La chronologie dans l'écrit :

La chronologie d'une situation t'aidera pour le plan et la construction de l'écrit mais rien de sera retranscrit date par date. La chronologie doit être un outil pour t'aider dans la construction et la mémorisation des données. Ainsi avant de rédiger, tu te remémore les premières rencontres, le déroulé des événements, ce qui s'est dit.

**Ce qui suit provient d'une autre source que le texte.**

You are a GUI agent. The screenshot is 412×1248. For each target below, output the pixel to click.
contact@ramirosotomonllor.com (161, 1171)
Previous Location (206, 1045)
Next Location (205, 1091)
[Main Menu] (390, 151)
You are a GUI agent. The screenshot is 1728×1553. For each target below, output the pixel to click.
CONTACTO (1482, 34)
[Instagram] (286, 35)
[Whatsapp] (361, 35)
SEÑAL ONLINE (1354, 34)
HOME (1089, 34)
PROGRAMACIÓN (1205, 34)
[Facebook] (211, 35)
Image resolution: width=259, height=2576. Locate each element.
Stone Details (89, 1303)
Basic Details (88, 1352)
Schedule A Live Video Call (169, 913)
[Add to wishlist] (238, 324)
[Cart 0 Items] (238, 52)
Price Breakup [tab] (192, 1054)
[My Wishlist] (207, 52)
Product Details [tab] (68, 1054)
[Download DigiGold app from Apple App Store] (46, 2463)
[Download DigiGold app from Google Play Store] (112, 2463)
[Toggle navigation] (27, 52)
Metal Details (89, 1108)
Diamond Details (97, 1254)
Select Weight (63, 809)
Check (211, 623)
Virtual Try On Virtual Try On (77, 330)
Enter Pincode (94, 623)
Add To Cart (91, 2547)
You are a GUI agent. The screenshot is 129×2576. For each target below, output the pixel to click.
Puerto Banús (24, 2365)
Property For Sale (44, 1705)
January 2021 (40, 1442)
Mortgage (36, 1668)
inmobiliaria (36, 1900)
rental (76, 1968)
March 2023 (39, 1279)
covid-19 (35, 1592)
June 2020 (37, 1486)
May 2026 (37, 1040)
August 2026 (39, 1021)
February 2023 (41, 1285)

Mais en aucun cas, tu n'écriras cela :

En octobre 2013 Monsieur D m'informe que son fils ( Benjamin) ne s'alimente pas correctement et prendrait, selon les propos de Monsieur D, des « tranquillisants ». En novembre 2013 lors de notre quatrième entretien j’apprends que Benjamin aurait consommé de la drogue, selon Monsieur D il s'agit de « LSD ». En janvier 2014 Monsieur ne répond plus au téléphone et ne se présente plus aux entretiens. Il téléphonera à la fin du mois, pour m'annoncer le décès de son fils, survenu le 25 janvier.

En haut, les données sont mis côte à côte, pas de liaison, tout est chronologique et la lecture n'est pas fluide.

Lors de notre première rencontre, en octobre 2013, Monsieur D aborde très rapidement le sujet qui semble l’inquiéter quotidiennement, celui de son fils Benjamin. Selon Monsieur D, Benjamin consommerait de la drogue, des « tranquillisants » et du « LSD » régulièrement, selon Monsieur D : « deux à trois fois par semaine ». Lors de nos entretiens du mois d'octobre 2013 au mois de janvier 2014, nous aborderons plusieurs fois le sujet. Fin janvier les entretiens avec Monsieur D seront plus espacés, ce dernier ne répondant plus au téléphone ni aux courriers. Monsieur D nous contactera finalement pour nous annoncer le décès de son fils et nous informer de son projet, celui de quitter la région.

 

Les informations sont plus fluides et les dates sont laissées de côté pour donner plus d'importance à l'avancement de la situation et aux données acquises, non pas en novembre, puis en décembre, puis en janvier, MAIS BIEN lors de TOUS les entretiens avec Monsieur D ! On généralise les données que l'on a eu lors des entretiens par de l'entretien ! Quand on fait un écrit professionnel, il faut garder en tête, que c'est la situation globale et les informations globales également qui nous intéresse, pas le récit de la rencontre au jour le jour, comme un journal intime.